Down to DPC level around all the house perimeters, below a consistent window cill dado line, the external wall render was substituted with Eternit Cedral weatherboard cladding on battens. To ensure the cavity insulation remained in a wind tight void to avoid thermal bypass, the external air porous blockwork was protected with a wind tight barrier of Proclima Solitex Wall Wrap.



The infill timber frame walls to the south elevation was developed as a 38mm wide x 300mm deep Kerto structural timber frame panel system, with OSB sheathing, fully insulated between the studs and externally insulated with 100mm Pavatherm Plus wood fibre insulation and clad with battens & Operal/Cedral fibre cement/cellulose cladding board.

Over insulating the window head and window reveal with 100mm wood fibre insulation up to the front face of the window unit reduced the cold bridge Psi value down to a good level, which was acceptable in PHPP. Air tight tapes seal the back face of the window unit to the Proclima Intello vapour control layer over the Kerto structural frame with the taped joint concealed with the skimmed plasterboard reveal.

Setting the window unit back 160mm from the face of the wall was the optimum location in terms of reduced shading for the soffit over hang, whilst still being towards the middle of the insulation zone, and being partially isolated form the colder external elements.
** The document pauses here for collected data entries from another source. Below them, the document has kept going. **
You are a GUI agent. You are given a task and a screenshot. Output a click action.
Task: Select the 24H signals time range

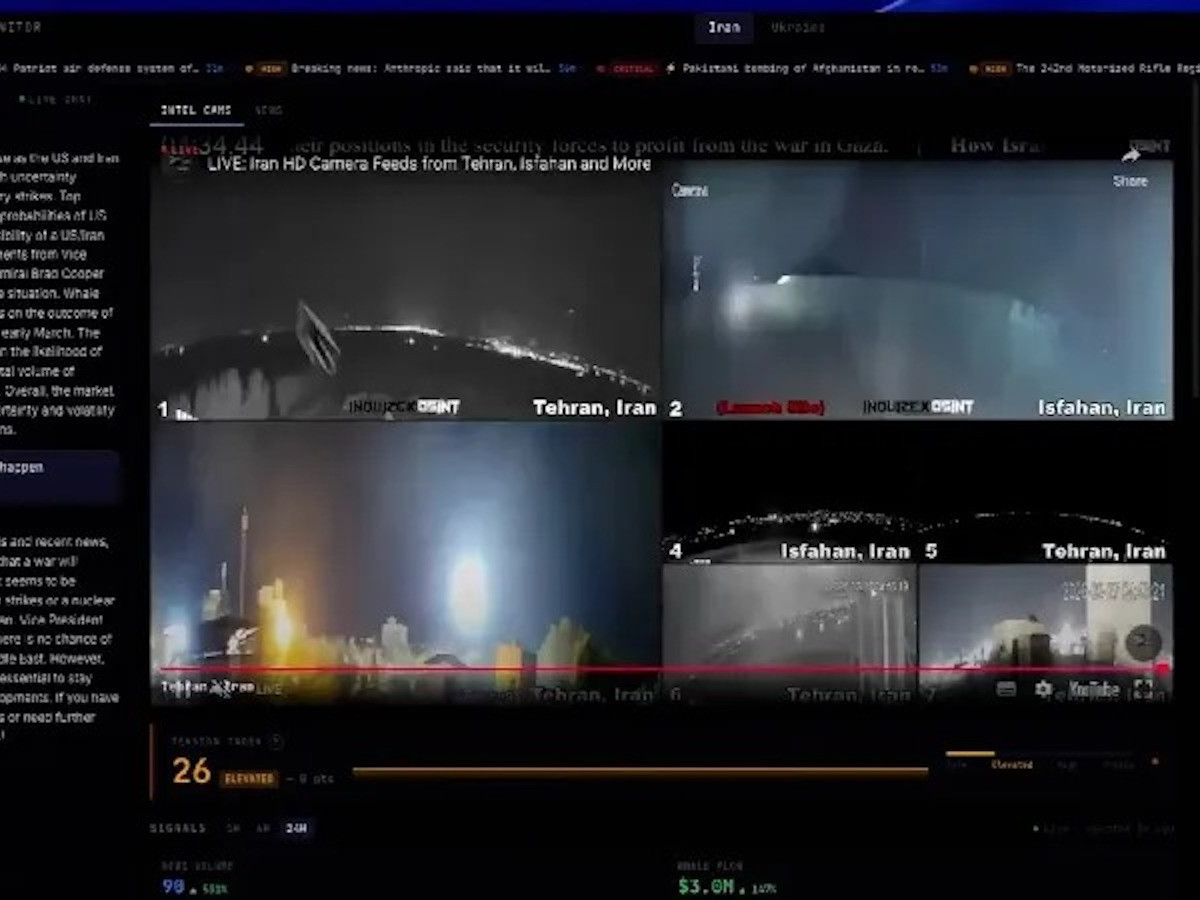(x=296, y=828)

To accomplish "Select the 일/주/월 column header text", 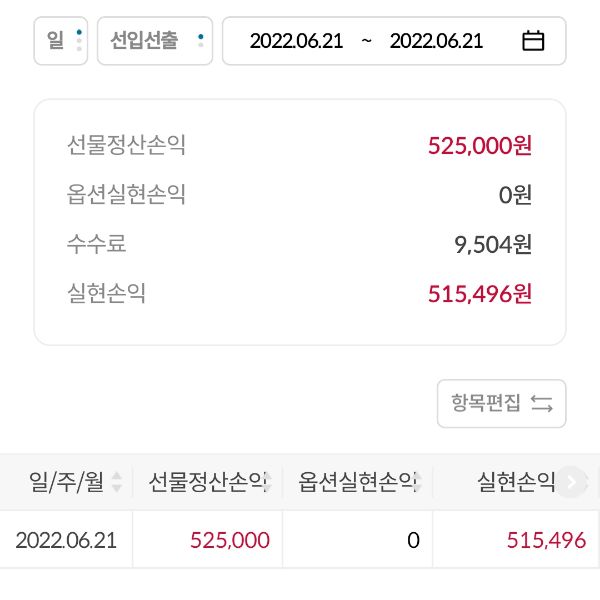I will coord(66,482).
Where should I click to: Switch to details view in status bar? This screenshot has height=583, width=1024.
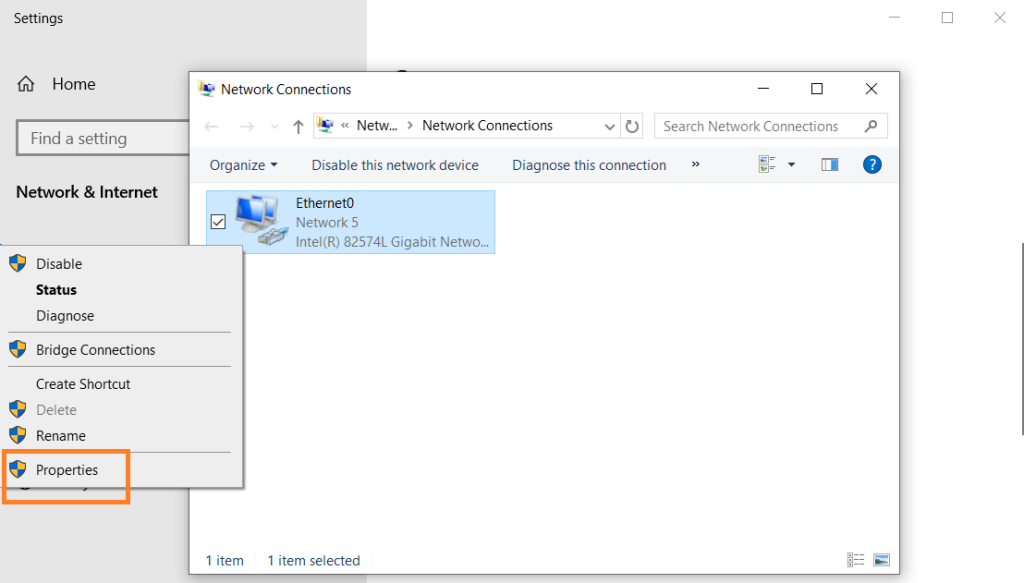(x=856, y=560)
To avoid any services penetrating though the internal air tight barrier, or the insulation zone, a 25mm battened out service void was created behind the plaster board inner skin.
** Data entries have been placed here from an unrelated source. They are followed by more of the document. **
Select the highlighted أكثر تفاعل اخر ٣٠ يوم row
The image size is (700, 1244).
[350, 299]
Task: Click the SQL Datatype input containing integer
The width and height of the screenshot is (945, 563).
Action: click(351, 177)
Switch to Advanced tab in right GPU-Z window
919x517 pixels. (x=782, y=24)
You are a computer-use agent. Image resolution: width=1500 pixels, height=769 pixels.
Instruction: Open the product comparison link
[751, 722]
One of the requirements of Passivhaus design is 'thermal bridge free' details. The heat loss through poorly designed junctions can exceed that through the actual floor, roof and walls when they are insulated to Passivhaus levels.
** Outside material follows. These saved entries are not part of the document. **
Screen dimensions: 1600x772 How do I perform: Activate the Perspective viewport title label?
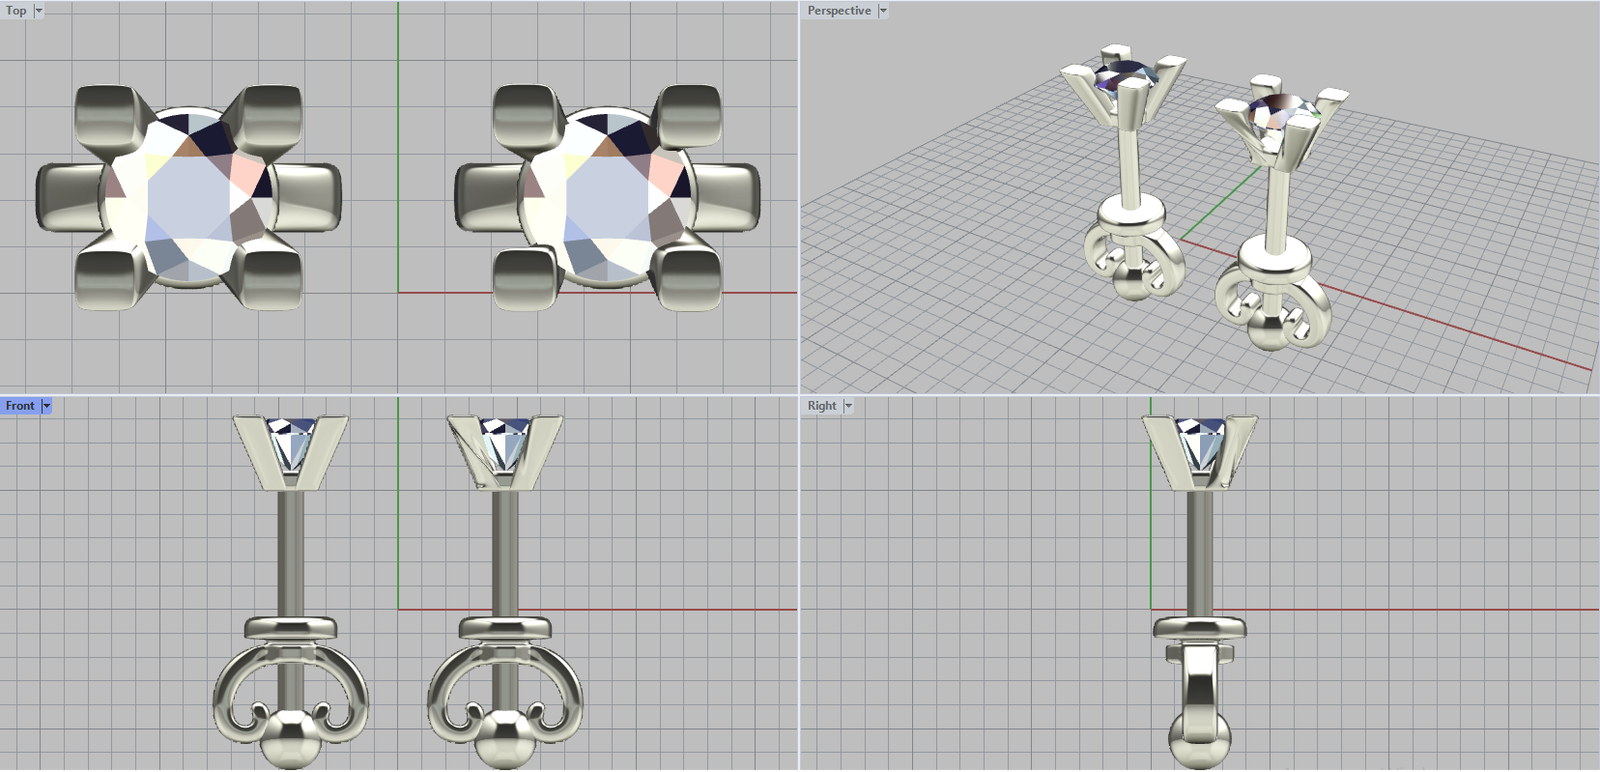pos(838,11)
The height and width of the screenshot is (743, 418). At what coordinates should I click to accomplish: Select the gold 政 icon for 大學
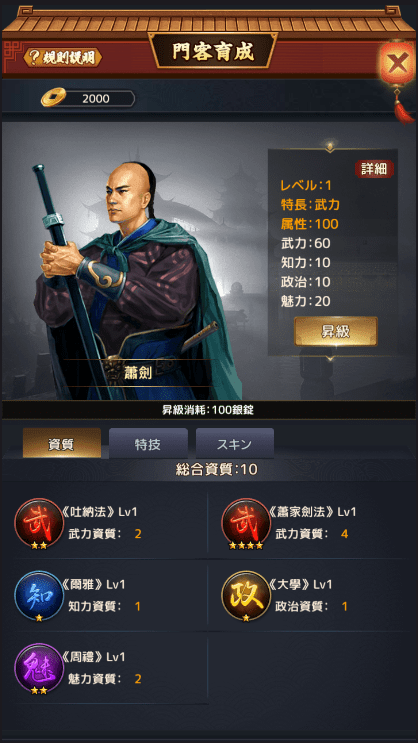pos(246,595)
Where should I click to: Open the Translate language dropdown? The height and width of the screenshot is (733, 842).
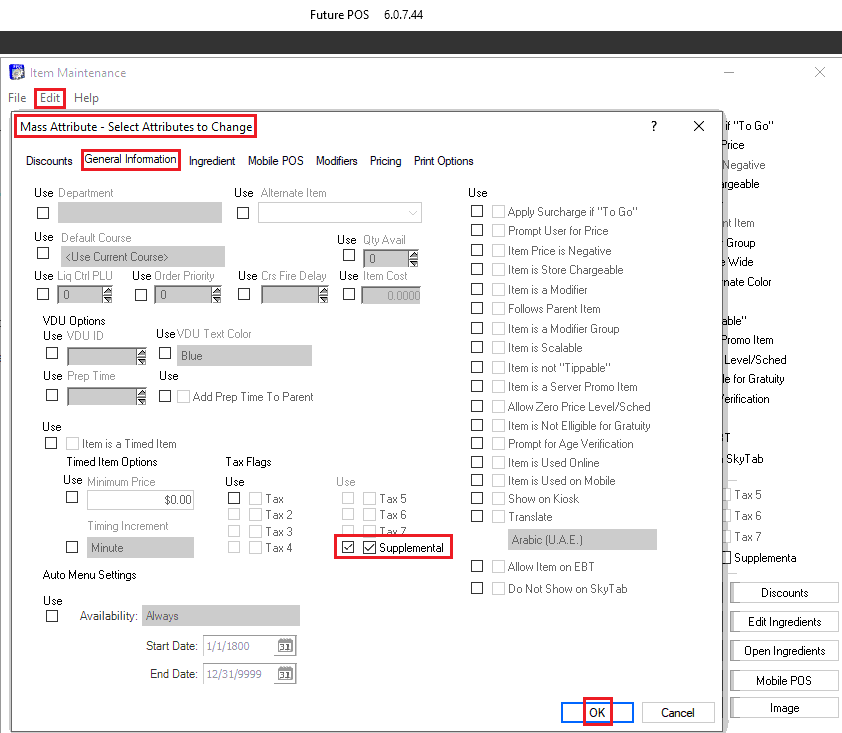[x=582, y=540]
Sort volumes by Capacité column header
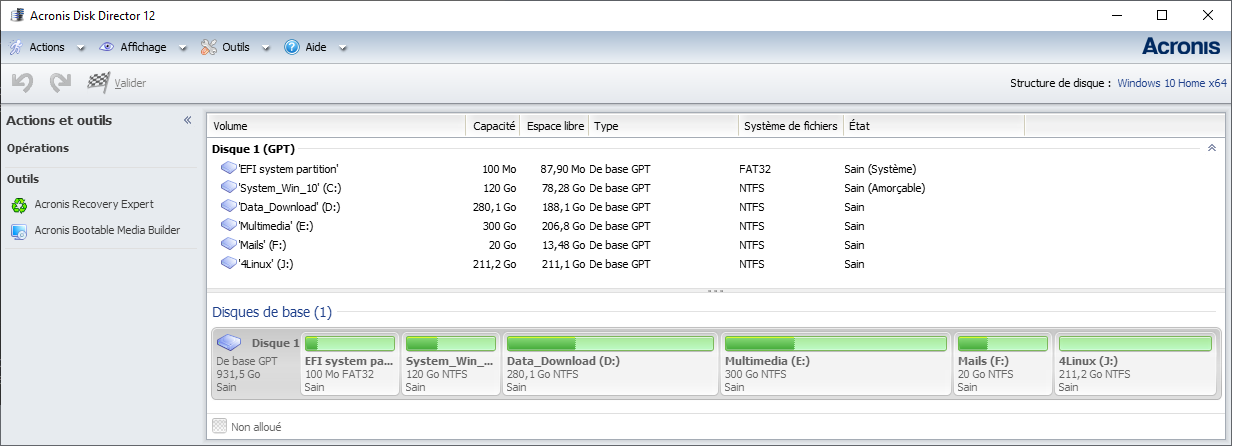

Fig. 4 shows the thermal performance predictions at the wall junction (head and reveal) developed for this project. The problem we have is the transfer of heat from the warm inside through the weak link in the connection details around the window to wall abutments. The solution was to bring the window head inboard in to the depth of the cavity insulation zone and over insulate the window unit with 75mm EPS insulation. Although not often seen in the UK this is a standard Passivhaus detail on the continent. The Therm analysis provides an accurate prediction of the heat loss through the junction using detailed numerical analysis to 'solve' the steady state of heat loss and temperature throughout the construction, hence the 'isotherms' of equal temperature on the diagram. Using the results of the analysis we calculated the thermal bridge factor in terms of watts/m/K, and added in the estimate of the total heat loss in PHPP.

As most energy conscious designers/builders will know by now, supporting the first floor joists by bedding them in to the inner leaf of a cavity wall is a cardinal sin and a guaranteed way of creating multiple air leaks around the perimeter of the building. At Eco Arc we have been using perimeter ledger plates bolted to the wall for 20 years as an alternative, but not realising air can still escape behind the ledger plate through the porous holes in the block work in to the cavity. At Denby Dale, Bill Butcher finally nailed the detail in an air tight robust Passivhaus manner by parging behind the ledger plate first to seal the porous surface of the block wall, and ensuring the fixing bolts are stopped before fully penetrating the inner leaf of block work in to the cavity. On this project we adopted this tried and tested detail.

As with any Passivhaus we needed to accommodate extensive MVHR duct work. Using open web posi -joists to form the intermediate floor gave us more scope for routing ducts, cables, and soil pipes through the floor without having to have bulk head boxings to the ceiling below, or core drilling the webs of every I-beam floor joist.

Interestingly as shown in Fig 5 the structural formation of the steel webbed joist allowed us to cut away the bottom flange in critical locations to allow us to gain the required fall in a waste pipe without impairing the structural integrity of the joist.

Problems discovered and overcome on site


Originally the project design included for open cathedral ceilings within the insulation zone on the slope of the pitched roof from eaves up to the ridge level. As part of the inevitable post tender value engineering phase, we reluctantly agreed to drop the vaulted ceiling to flat ceilings to realize a cost saving of £177,000 across the project to get back on budget. In the original design, the project engineers at Ramboll had sensibly allowed for a single 100x100 RHS gable wind post within the inner leaf of block work from ground floor slab level to ridge line at the end of each terrace.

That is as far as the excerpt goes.